Três dias depois de denúncia feita pelo Correio Braziliense, a Secretaria de Patrimônio da União (SPU) foi reintegrada na posse de apartamento funcional (na SQS 203) ocupado de forma ilegal, havia 15 anos, pelo ex-funcionário público Clineo Monteiro França Netto. Além de a retenção do imóvel configurar esbulho possessório, era ele usado como depósito para distribuição de queijos em regime de exploração comercial. Deu-se a reintegração por ordem da 13ª Vara Federal do DF. Mas a face audaciosa do espisódio é idêntica a certas violações correntes no Distrito Federal, sempre apontadas pela mídia e tratadas com a mínima força coercitiva da gestão oficial.

As anomalias tomam formas diversificadas e alcançam múltiplos efeitos na qualidade de vida dos brasilienses. Mas há muitas bastante visíveis mesmo aos olhos menos atentos do observador fortuito. Calçadas malcuidadas ou inexistentes se distribuem por todos os recantos, desde as quadras residenciais do Plano Piloto e nas laterais das vias trafegáveis, até as cidades circundantes. Em raros espaços é possível encontrar acesso aos portadores de dificuldades para locomoção. No sistema de transporte coletivo, só por exceção há equipamento para recolher cadeirantes nos pontos de embarque. As omissões do gênero correspondem a grave violência aos direitos humanos.

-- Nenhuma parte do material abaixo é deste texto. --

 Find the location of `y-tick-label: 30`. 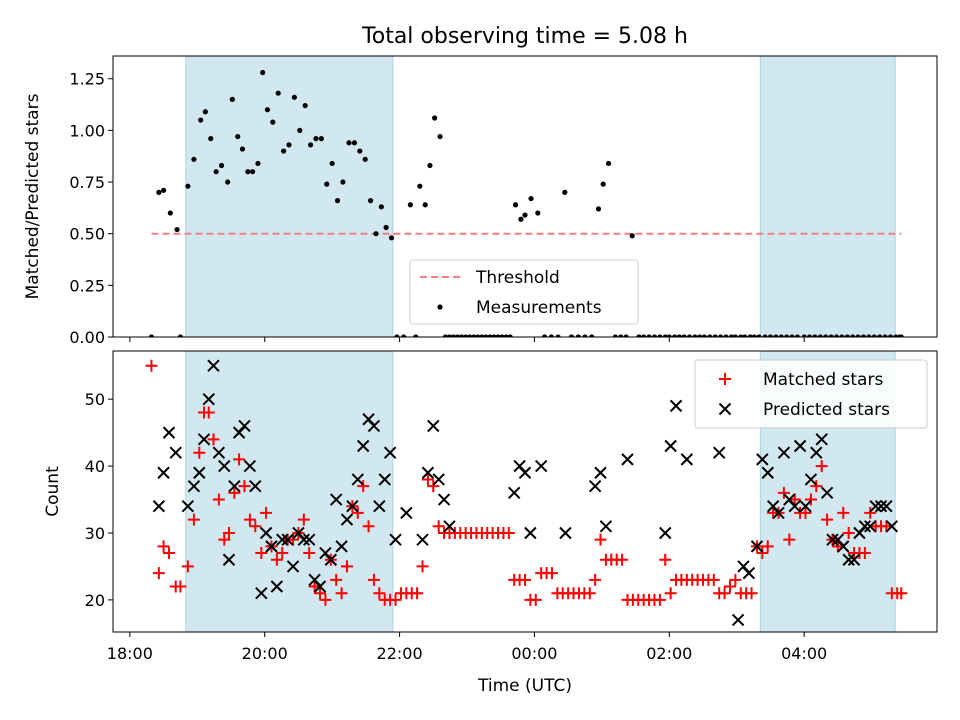

y-tick-label: 30 is located at coordinates (95, 534).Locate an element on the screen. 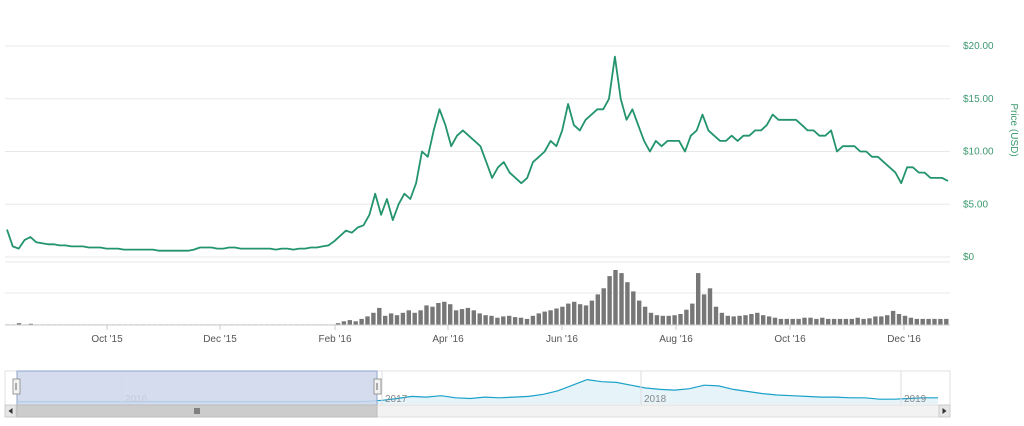 The image size is (1024, 426). x-tick-label: Dec '15 is located at coordinates (220, 340).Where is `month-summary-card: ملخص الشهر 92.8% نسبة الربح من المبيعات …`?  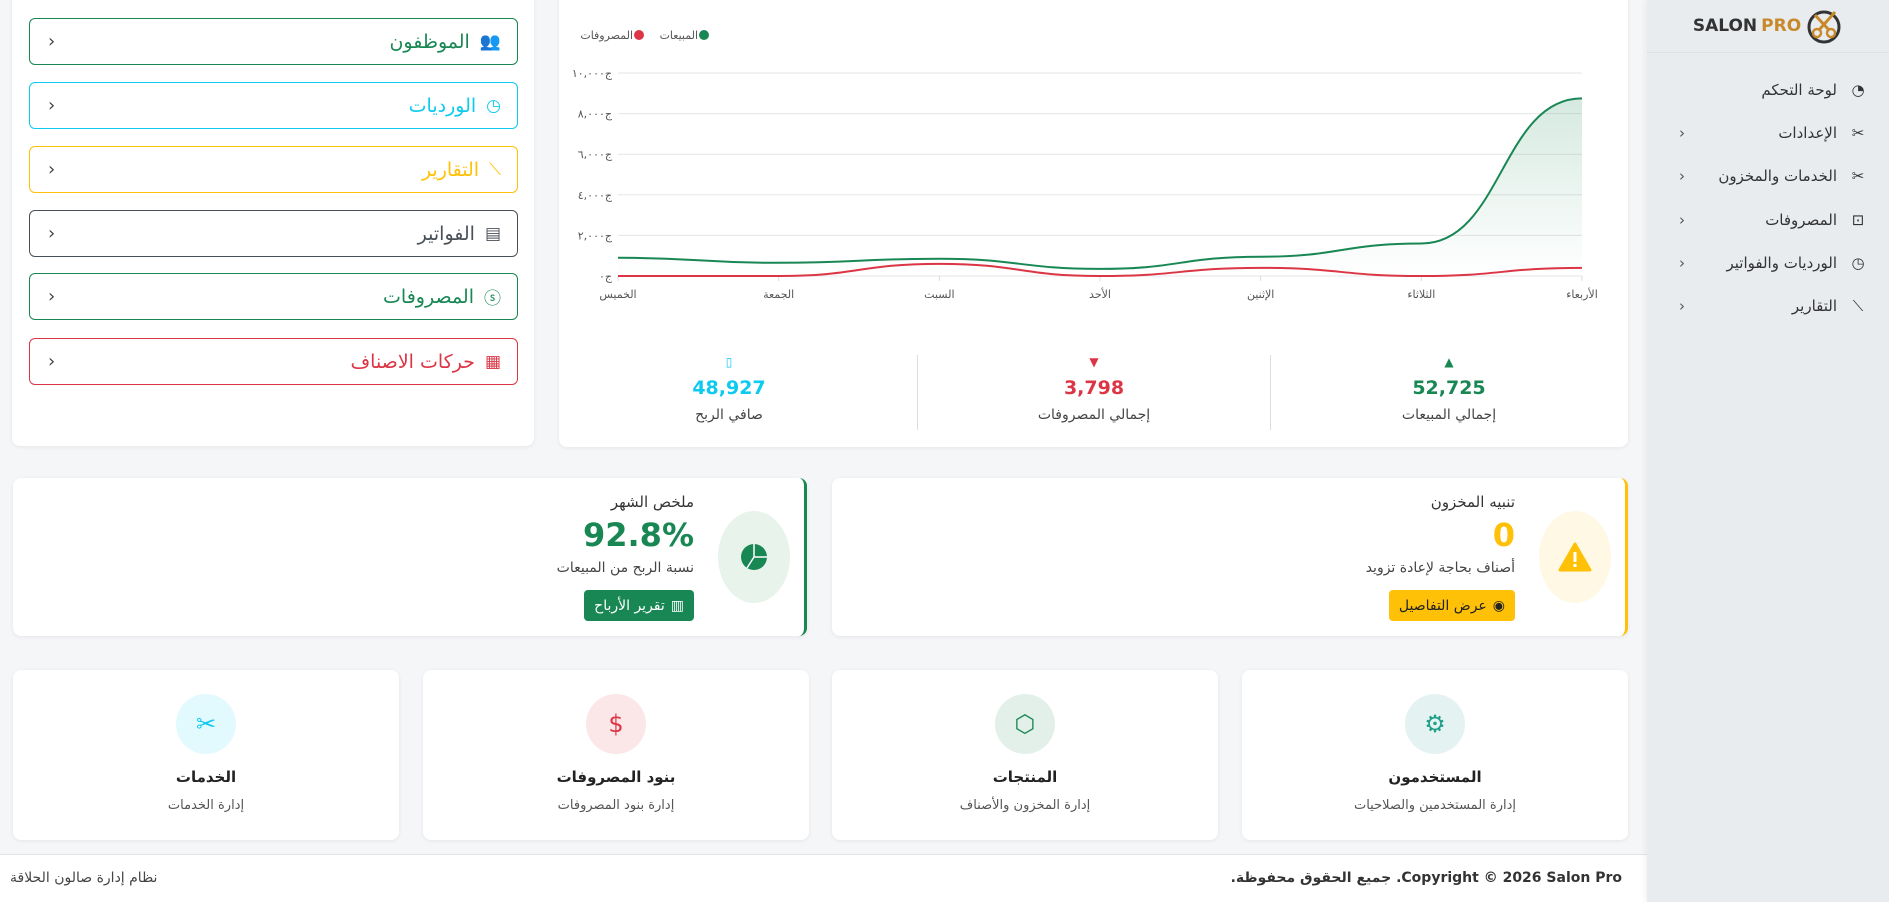
month-summary-card: ملخص الشهر 92.8% نسبة الربح من المبيعات … is located at coordinates (410, 557).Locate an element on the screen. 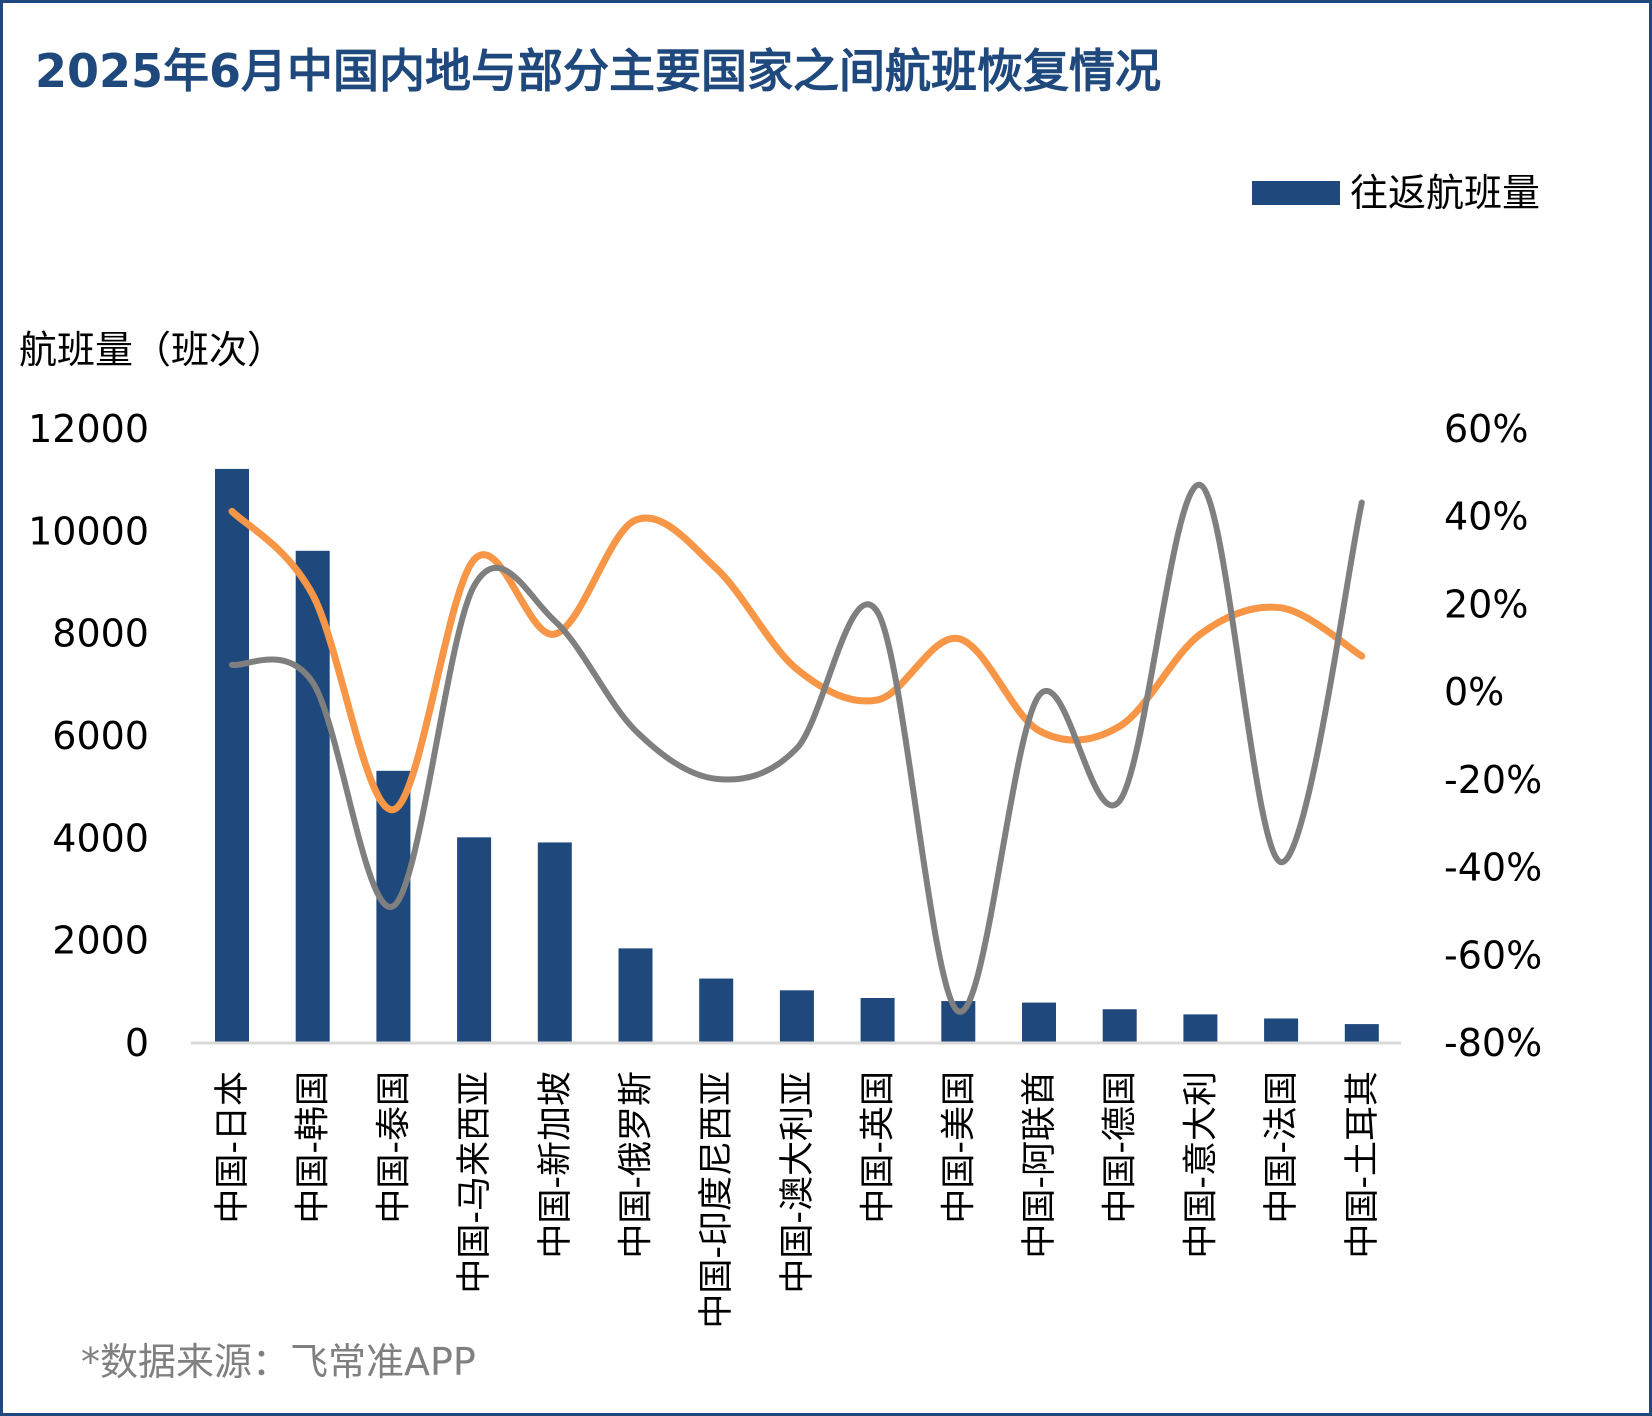 The height and width of the screenshot is (1416, 1652). chart-title: 2025年6月中国内地与部分主要国家之间航班恢复情况 is located at coordinates (598, 71).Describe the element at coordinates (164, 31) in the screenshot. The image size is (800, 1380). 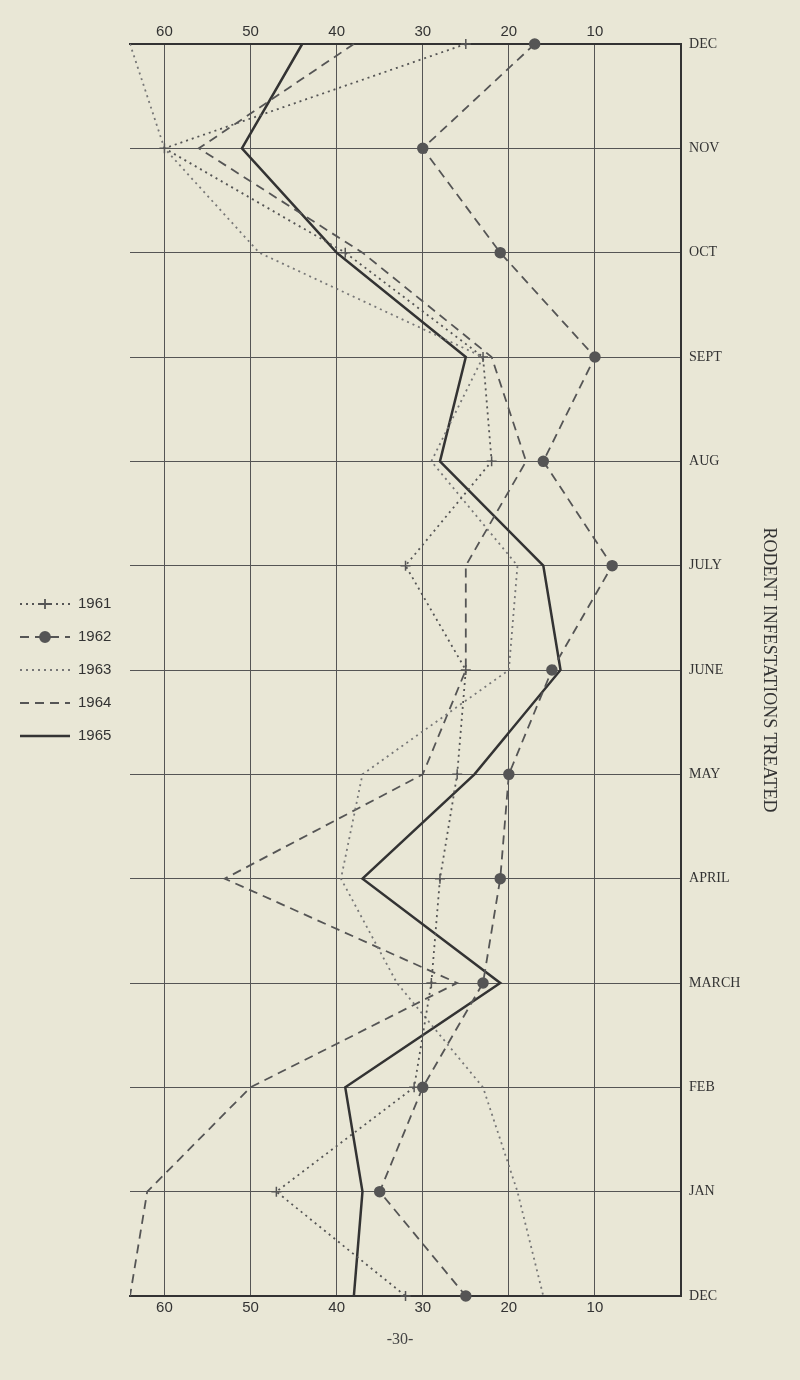
I see `x2-tick-label: 60` at that location.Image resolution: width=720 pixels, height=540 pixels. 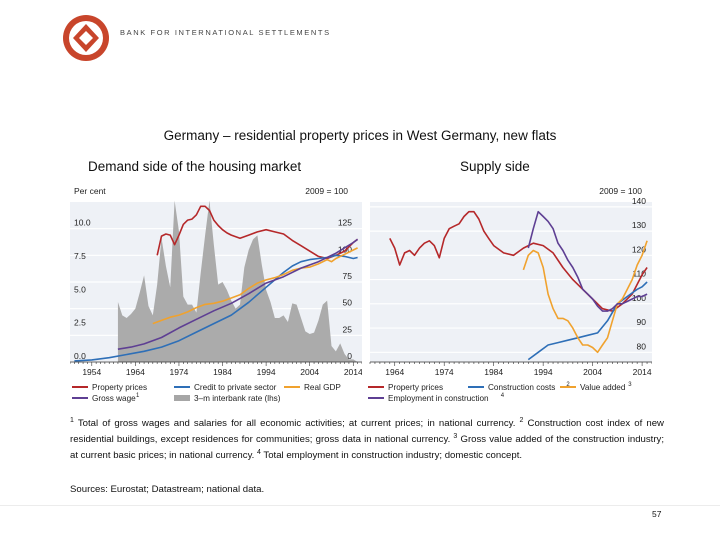 I want to click on x-tick-label: 1954, so click(x=92, y=372).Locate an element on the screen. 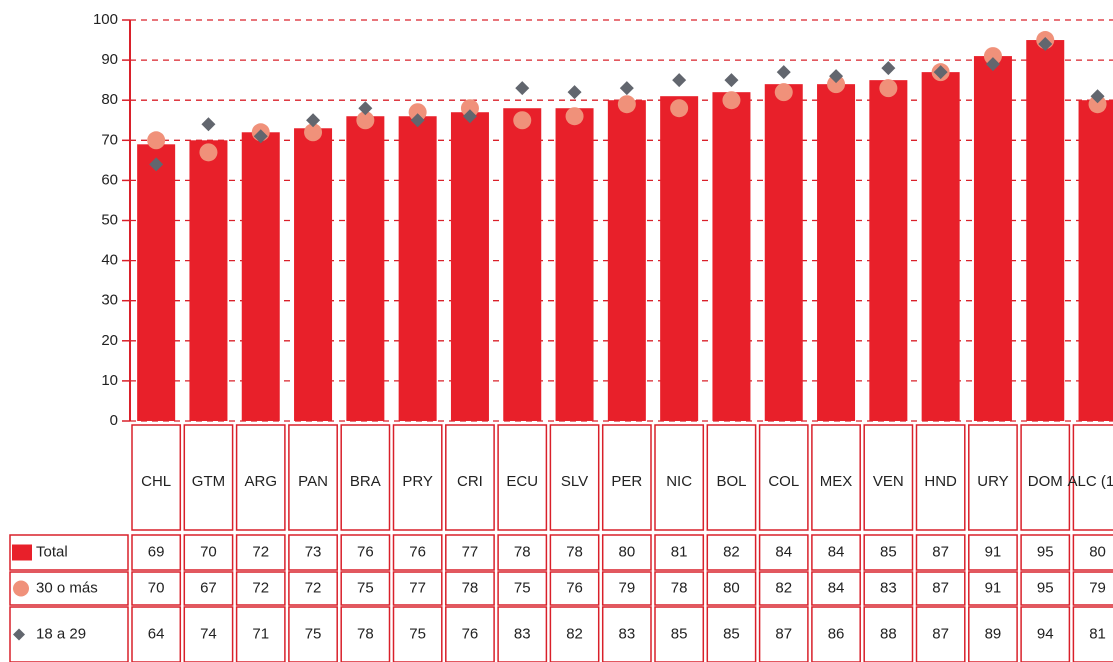 Image resolution: width=1113 pixels, height=662 pixels. table-value: 74 is located at coordinates (208, 634).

A despeito de normas em vigor e anúncios frequentes de ações em marcha, os puxadinhos permanecem intocáveis nas portas, fundos e lados de bares e restaurantes. Parece que a desfiguração urbana não incomoda aos que têm a obrigação de corrigi-la mediante o uso enérgico do poder de polícia atribuído ao Estado. Não são raros os casos em que o transeunte se vê compelido a verdadeiro contorcionismo para driblar cadeiras e outros aparatos colocados no passeio.

Quanto à invasão de terras, violência que remonta aos primeiros anos da fundação da capital, quase sempre é objeto de ações judiciais para revertê-la depois de coberta de residências e prédios. Na quase totalidade dos casos, os solos grilados ou impróprios para serventias urbanas obtêm suprimento de água, luz, telefone, acesso viário e outros serviços públicos. Não há como ocultar a cumplicidade da administração na formação de núcleos à margem da lei.

O quadro desalentador clama pela conscientização de todos em favor de jornada conjunta, do governo e da sociedade, para legalizar Brasília, como convém às comunidades civilizadas e à sua condição de capital da República. Trata-se de agir e de conferir eficácia aos tributos pagos pelos brasilienses. No caso do uso ilícito de imóveis funcionais da União, fenômeno que atinge a imagem da cidade, lembre-se de que rondam em torno de 500 os inquilinos envolvidos na mesma afronta à ocupação irregular registrada no episódio do apartamento 303 do Bloco H da SQS 203.